SELECTED PASSAGE —
┄┄┄┄┄┄
The Incident (1967): Psychological Torture on a Train

Before there ever is an incident to speak of in Larry Peerce’s film, we open on the lowest scum of the streets, played by Martin Sheen and Tony Musante, shooting pool and kicking up any trouble they can manage. Between catcalling after women and ambushing pedestrians for 8 lousy bucks, they’re still starved for more action.

It’s all a game to them, an adrenaline rush to get their Sunday night fix before the week sets in. What’s most telling are the perspective shots that can best be described as sociopathic POVs. Even momentarily they get us inside their heads, and we realize just how debased they are.

The opening display shows us who we are dealing with and what we are getting ourselves into. Because they all but evaporate from the movie for a time. But in the back of our minds, we know they will not be gone forever. It’s inevitable that they will return to wreak some kind of havoc.

The rest of the movie is an act of building out from here. We meet other supporting players from other cross-sections of society. There’s the husband and wife (Ed MacMahon and Diana Van der Vlis) who stayed out late with their daughter and quibble about hailing a taxi or not.

Another elderly couple (Jack Gilford and Thelma Ritter) bickers about their grown son who seems to have a perfectly situated life with a wife and kids and still seems ungrateful. Then, there the young lovers — the guy’s quite the Romeo (Victor Arnold), and he’s only interested in a girl if she puts out. His tentative girlfriend (Donna Mills) feels pressured but also anxious to win his aggressive affections.

If it’s not evident already, almost all of the characters come in couplets because there is something poetic and practical about it. Everyone has a talking partner, someone to nag and gripe with over the course of the movie. They all have their petty problems and individual relational dynamics.

These are the seeds of conflict, ready to combust under the right circumstances, and they do. One of the more light-hearted pairings includes two soldiers (Beau Bridges and Robert Bannard) who are currently on leave visiting some of their parents. Just wait…

We can see what the screenwriters are working towards already. All these stories are slowly interwoven together, crosscutting between each individual pair as they make their way to their respective train stops. Each group has its bit of business to take up as they file aboard all but oblivious of everyone else.

Although the black and white does wonders in making the film feel older than even its release year of 1967, there’s probably one thread that signifies the cultural moment better than most. Brock Peters and Ruby Dee play opposite one another, not as a groveling black couple but as a husband seething with militant desires and his high-minded social working wife who evidently listened more to Dr. King than Malcolm X. Even here we see the tension stretched out taut between them.

What coalesces almost feels like a psychological experiment put to film. Sure enough, Joe (Musante) and Artie (Sheen) come on the scene cackling and drinking like they have all night — going crazy and swinging their way through the train car like a pair of monkeys. For anyone who’s ridden the subway, you can witness some weird things to be sure, but there’s an immediate knee-jerk reaction to mind your own business.

This movie tests these principles whether it’s Good Samaritan syndrome or the diffusion of responsibility. The crux of our story is triggered when the two malcontents accost a homeless man snoozing on the train, prepared to light his boot on fire. Only one bystander (Gary Merrill) tries to casually get them to stop their antagonism, and it’s the first time where the invisible bubble is broached. When he encroaches on their anarchic freedoms, they look to intimidate him.
┄┄┄┄┄┄
SUPPLIED DATA —

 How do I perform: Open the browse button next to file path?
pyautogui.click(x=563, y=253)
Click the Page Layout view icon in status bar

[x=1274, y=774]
┄┄┄┄┄┄
PROBLEMS AND TASKS —
A. In the review of The Incident, which actress plays the young man's tentative girlfriend?
B. Continue the review of The Incident from its final sentence, keeping its voice.

ANSWERS TO THE TASKS —
A. Donna Mills

B.
What’s made plain throughout the movie is the horrifying indifference as the thugs have free rein to perpetrate infractions and humiliations on the people around them. Sheen now is the big name of the two thugs, but Musante is arguably the most chilling, giving a performance that makes the insides crawl with its cruel manipulation. He literally walks through the camera, lumbering around and ruling the car like a vindictive prison warden where the prisoners are now running things.

Although all these moments of duress feel compartmentalized; no one is let out of their incisive games,  and each group is hustled and harried with all sorts of mind games laced with the threat of menace. Old men, old women, children, pretty girls, soldiers. Each one has a weakness and some pressure point to be prodded.

Oddly enough, this is the black man’s paradise watching white people degrade and torment each other for his personal pleasure. Little does he know, he can’t be an impartial observer forever. He too is thrown headlong into the fiery inferno. He too comes face to face with a mortifying breaking point.

By the end, Sheen and Musante aren’t human anymore, and not just because they are movie characters. They feel like evil demons looking to undermine everyone and bring their victims faced to face with their greatest fears and humiliations as they systematically make their way through the car triggering just about everyone.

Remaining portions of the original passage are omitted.